Wouldn’t the Nets be interested in a Simon’s, Sharpe, Little, Keon Johnson and a draft pick deal? I would even sub Hart in there for Little or Sharpe if needed.
With Lillard, Durant, Grant, and Nurk, you have a real shot at beating the warriors and Durant would love nothing more.
I’ve seen a few scenarios like this suggested. Here’s the problem.
First, I don’t believe Anfernee Simons, Shaedon Sharpe, Nassir Little, Keon Johnson, and a draft pick would pry Durant from Brooklyn. Even if they liked the package of young players—which they might not—they’re going to want three first-round picks and two pick exchanges, minimum, to get that deal done. Simons might interest them, but everyone else in that group is speculative. Their security against ending up with a single shooting guard in exchange for a perpetual All-Star would be stockpiling those picks for further use or trade.
Second, Portland would be mortgaging every future asset they own for Durant. This would 100% have to work—and deliver a championship—or they might as well have kept all those players, grown them, and ended up in four years with no rings, but an intact future.
Two seasons ago, we could have made a near-certain argument that Durant could lift the Blazers into contention. 29.9 points, 7.4 rebounds, and 6.4 assists per game last season still weigh heavily in his favor. But Durant will be 34 when the 2022-23 season starts. He played 55 games last year out of 82, 35 out of 72 the season before, and sat out the season before that entirely. That’s only 90 game out of a potential 226 appearances over that span.

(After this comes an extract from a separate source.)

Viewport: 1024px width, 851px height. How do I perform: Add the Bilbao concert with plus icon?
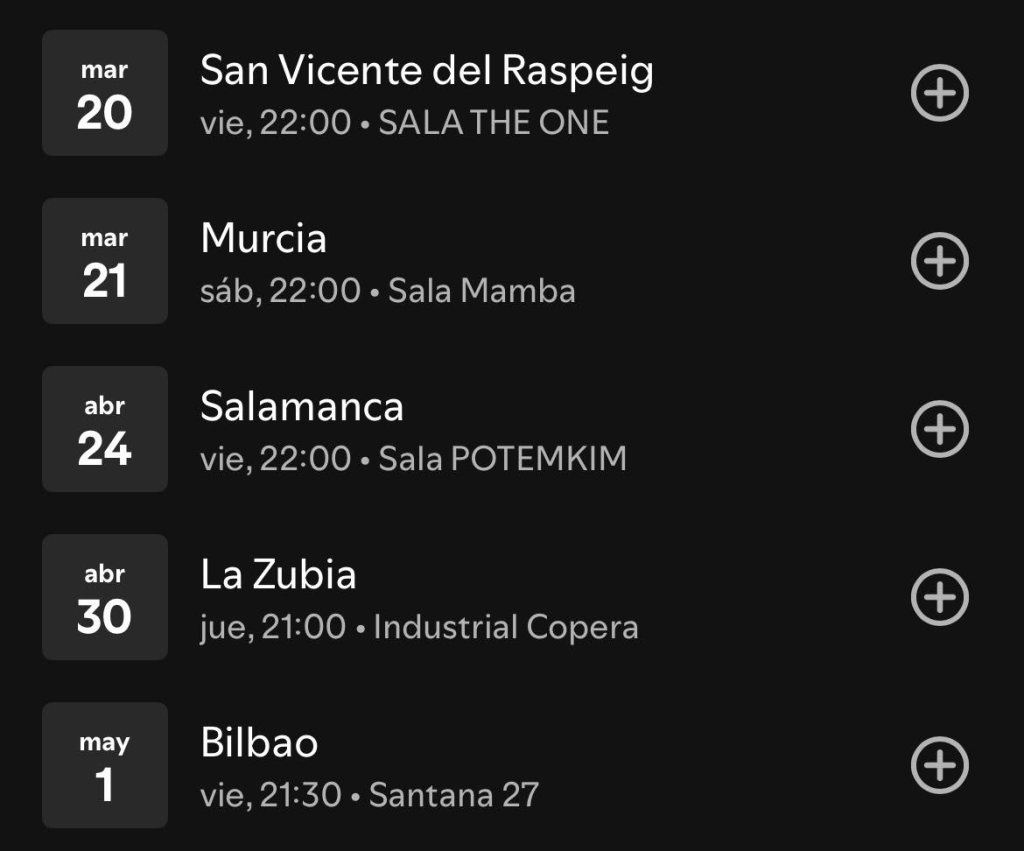click(939, 765)
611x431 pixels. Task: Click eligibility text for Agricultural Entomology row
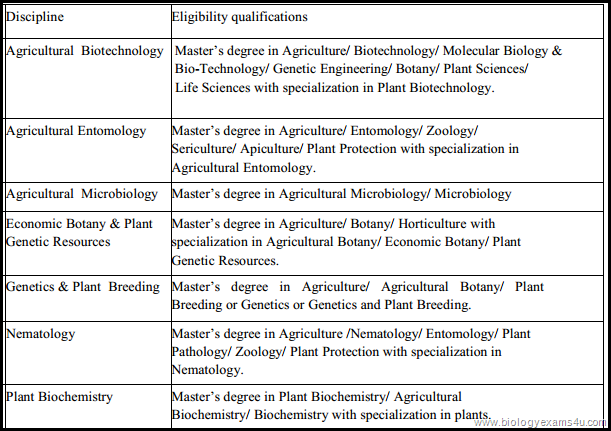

I believe Durant will be healthier this season, but nobody plays 82 games anymore. He might not average 60 over the remainder of his contract. With the Blazers trading away all their depth in the deal to get him, they can’t absorb a mid-30’s Durant and still stay whole. If he were 29, they’d do this deal all day. It’d even make sense if he were 32, maybe. Right now, at that price, it doesn’t.
You’ve got a trade here where the talent is too sparse for Brooklyn to accept and the risk too great for Portland to accept. On paper, you’d probably call this a good move for the Blazers, but in context, they’d probably end up without a title and without any future growth prospects at the end of Durant’s tenure.